The summer season is upon us, which for many individuals, means spending time outdoors and becoming more physically active.  Whether you’re an aspiring athlete, a serious nature lover, or someone who enjoys fun in the sun, there are special precautions that need to be taken to protect your body during the summer season.

1.    Drink plenty of water: The body’s water supply is responsible for many important functions such as digestion, controlling body temperature, and protecting our joints by providing lubrication and cushioning.  In warmer temperatures, we lose more water from the body through increased perspiration.  The consequences of inadequate water intake/dehydration may include: headaches, fatigue, digestive problems, joint pain, muscle pain and cramping.  Therefore, special care should be taken to replenish fluids lost during the summer season.  Limit diuretics such as caffeinated and alcoholic beverages which actually drain the body of water.

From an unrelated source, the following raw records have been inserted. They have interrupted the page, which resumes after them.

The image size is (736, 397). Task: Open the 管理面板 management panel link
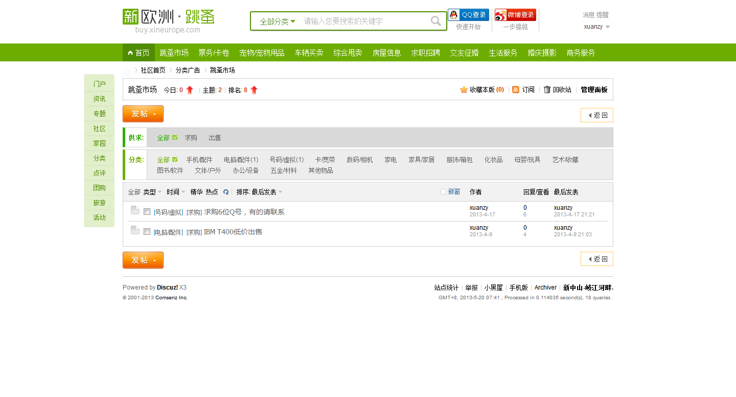(593, 89)
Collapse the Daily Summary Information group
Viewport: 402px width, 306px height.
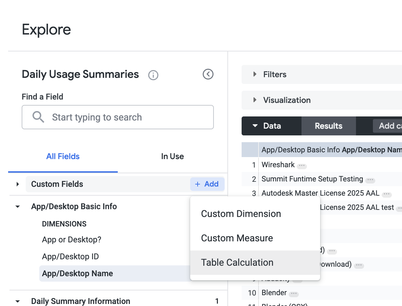(18, 301)
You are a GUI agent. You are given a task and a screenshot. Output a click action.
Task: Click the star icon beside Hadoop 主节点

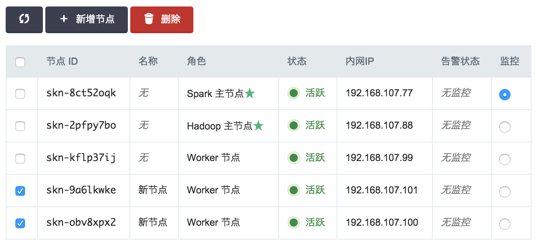coord(258,126)
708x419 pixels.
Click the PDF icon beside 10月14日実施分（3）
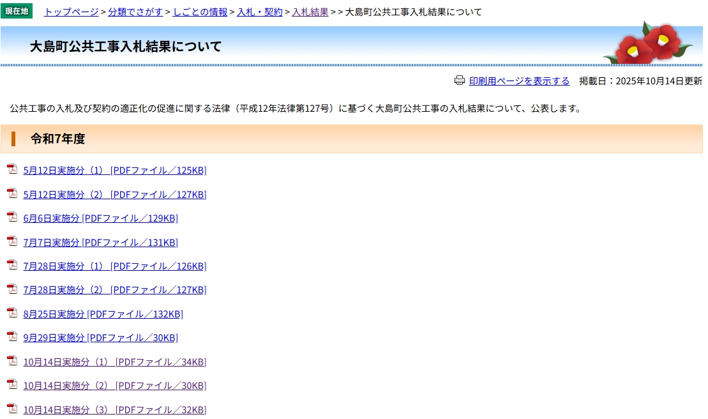click(x=12, y=409)
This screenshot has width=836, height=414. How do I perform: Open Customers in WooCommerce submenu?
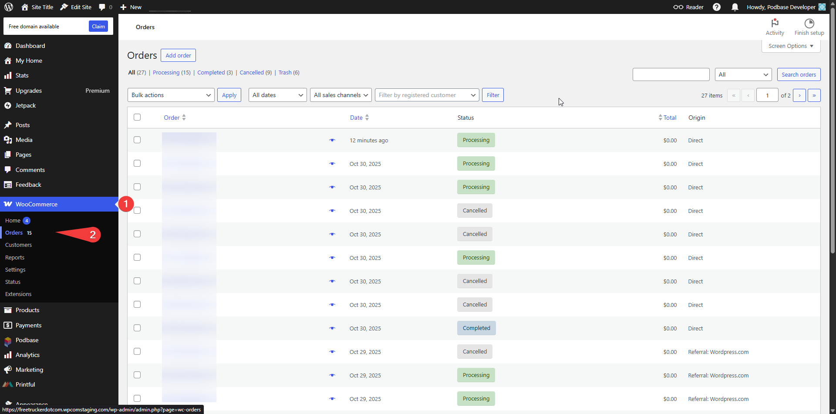point(18,245)
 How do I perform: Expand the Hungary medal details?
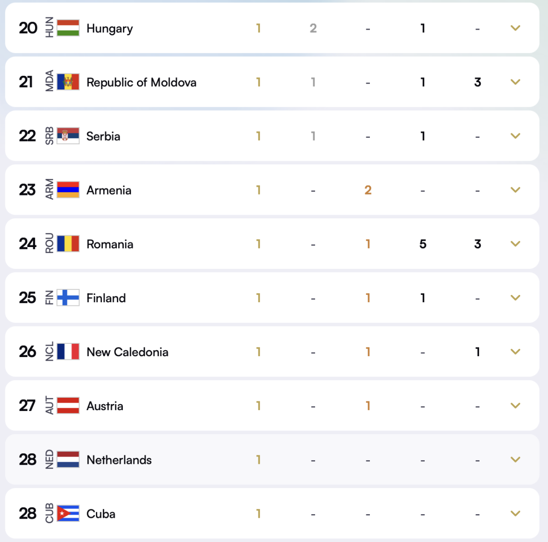(515, 28)
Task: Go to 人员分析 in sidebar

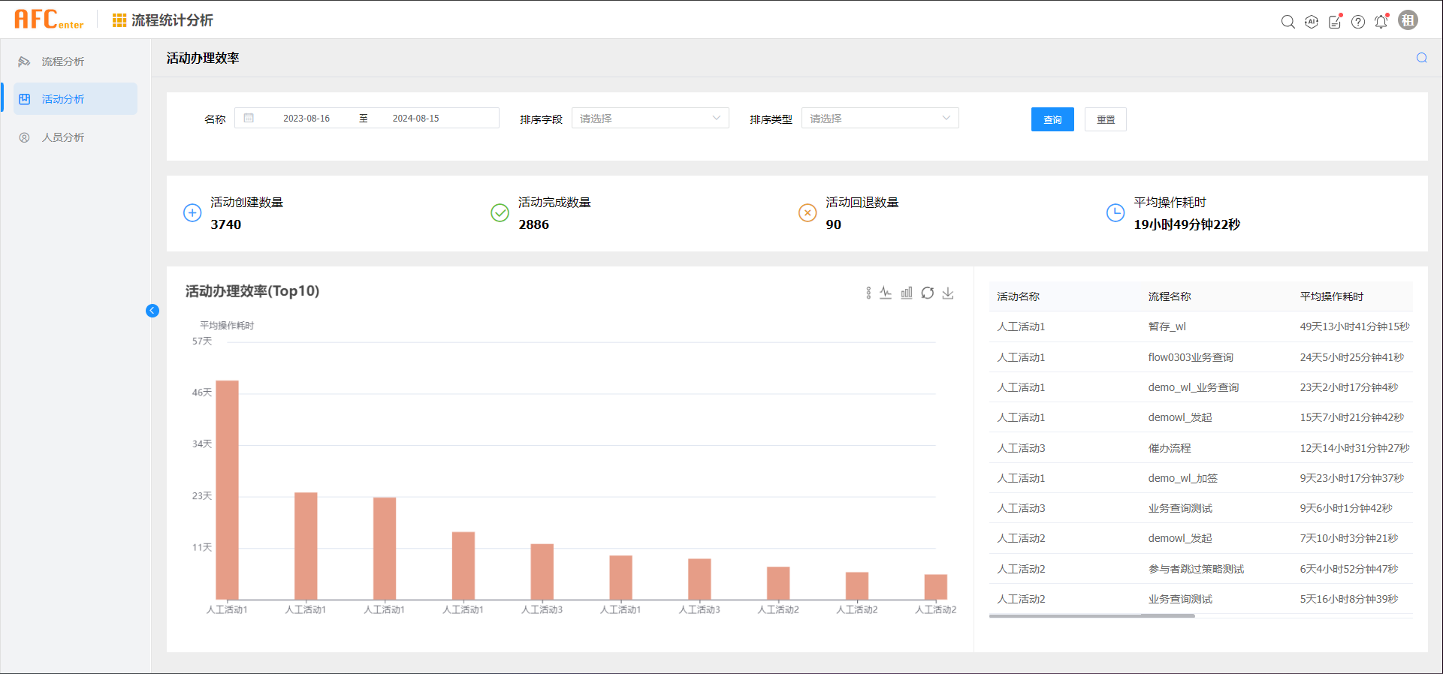Action: click(x=63, y=137)
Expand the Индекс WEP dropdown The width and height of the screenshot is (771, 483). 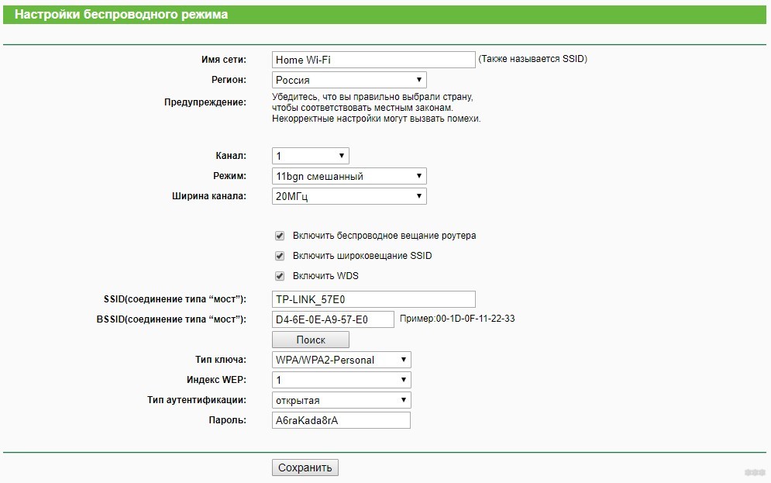[341, 380]
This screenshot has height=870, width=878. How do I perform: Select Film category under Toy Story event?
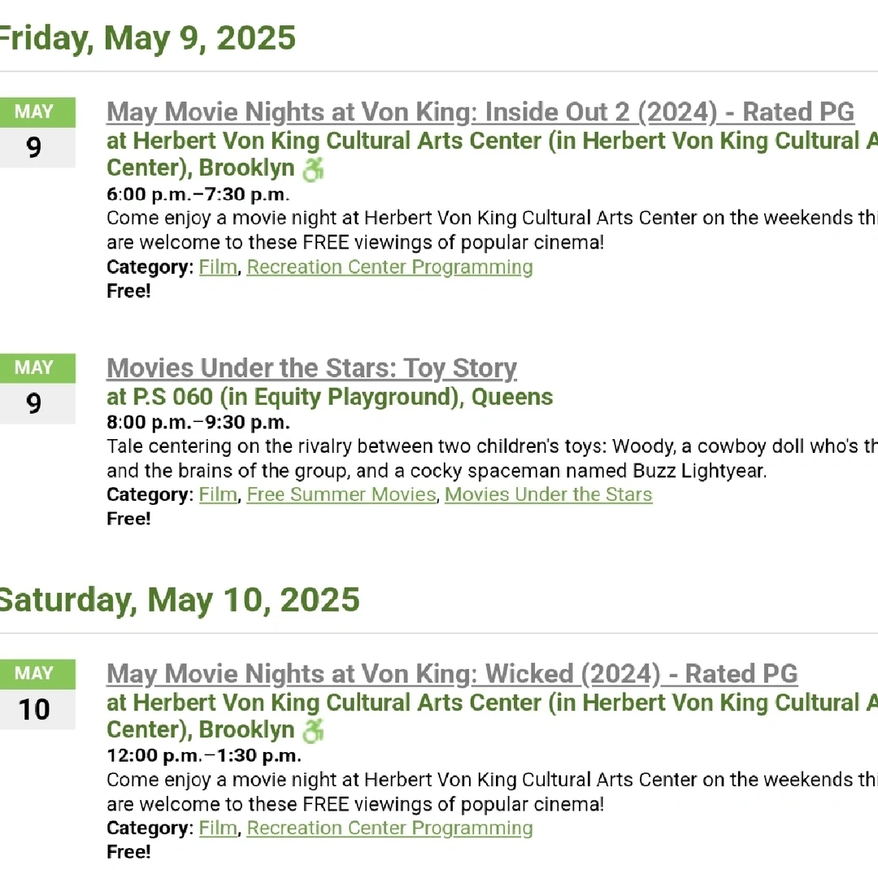point(218,495)
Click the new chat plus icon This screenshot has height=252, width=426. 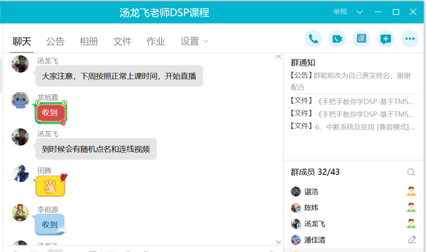[x=385, y=39]
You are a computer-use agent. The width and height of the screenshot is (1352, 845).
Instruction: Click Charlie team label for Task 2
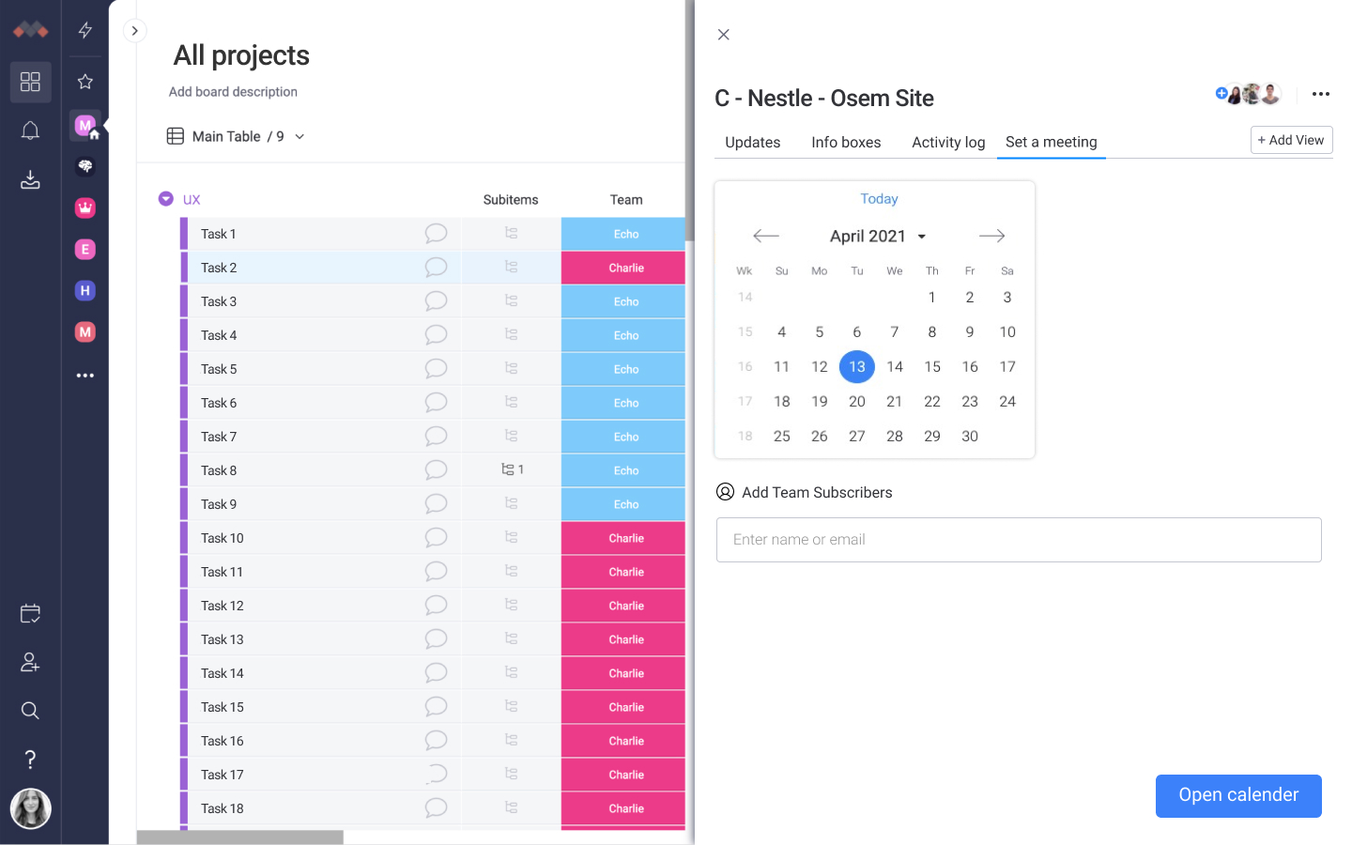click(x=625, y=269)
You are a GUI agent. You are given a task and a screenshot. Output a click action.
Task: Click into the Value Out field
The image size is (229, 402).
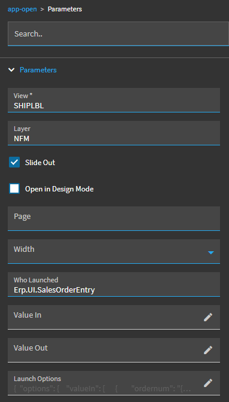(x=105, y=350)
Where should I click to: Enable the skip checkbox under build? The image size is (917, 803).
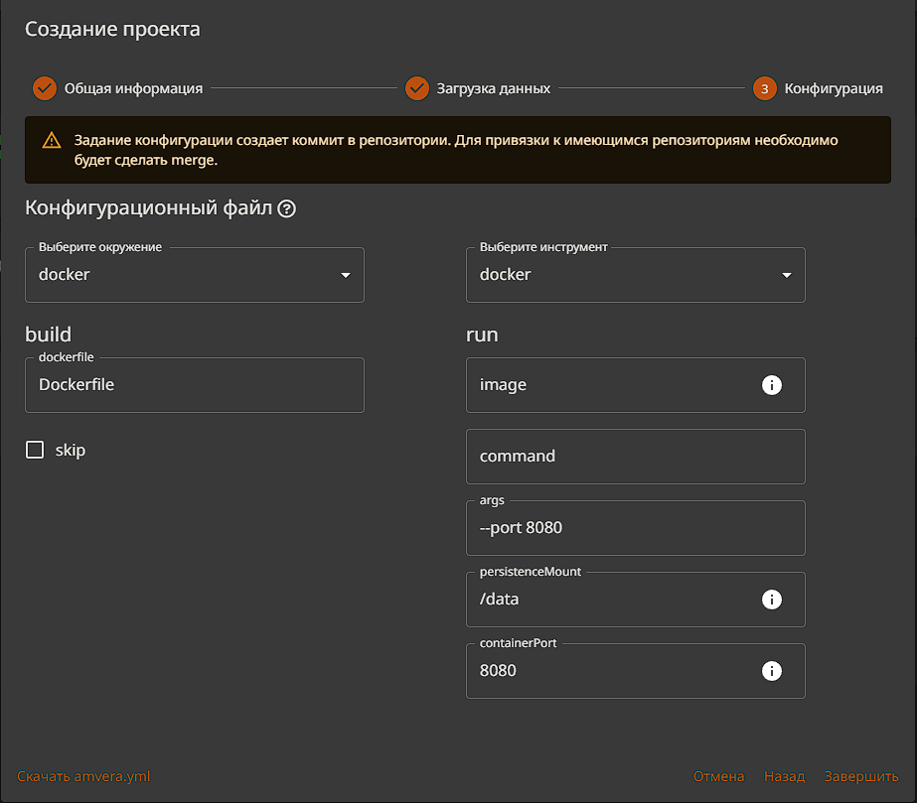36,451
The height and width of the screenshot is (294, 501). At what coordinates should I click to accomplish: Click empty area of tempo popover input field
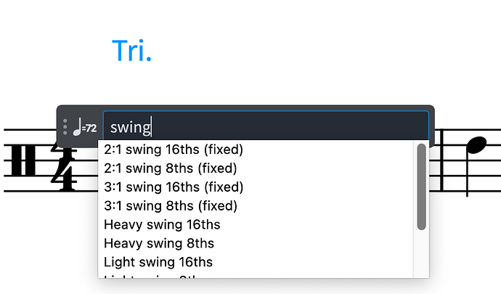(x=290, y=128)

2.    Get just enough sun:  Appropriate sun exposure can provide many health benefits associated with the natural production of Vitamin D.  Avoid sunburn which is a result of overexposure to the sun’s UV radiation and can contribute to certain skin cancers, and a premature aging and wrinkling of the skin.  To protect yourself, apply sunscreen regularly, wear a wide-brim hat and light-colored clothing that covers your exposed skin.  Your eyes should also be protected with UV blocking sunglasses.  Outdoor activities and sports should be limited to the early morning or late afternoon when UV rays are not as strong.  Be cautious on cloudy days, as your skin is still susceptible to burn under these conditions.
 
3.   Think safety first:  Water sports and other outdoor activities should always be performed with safety in mind.  This means wearing a life jacket in deeper water or if you are not a strong swimmer.  Parents should always keep a watchful eye on young children around water.  Diving into shallow or unknown waters should never be performed to eliminate the chance of serious spinal injury.  Running on pool decks may result in serious slip and fall injuries.  When bicycling or in-line skating, be sure to wear bright reflective clothing and protective headgear.  Wearing appropriate footwear for the activities you are performing will give you balance, support, and protection.

4.    Prepare your body for activity and exercise:  There are many activities made more enjoyable during the summer season such as gardening, walking, running, swimming, canoeing, bicycling, and golfing to name a few.  Prepare your body for physical activity by stimulating the joints and muscles, and increasing blood circulation with a proper warm-up.  If you have been inactive for a period of time, gradually ease into activity and take it slow.

Following the above rules and safety tips can go a long way in protecting your body during the summer season.

This article is a basic summary for educational purposes only.  It is not intended, and should not be considered, as a replacement for consultation, diagnosis or treatment by a duly licensed health practitioner.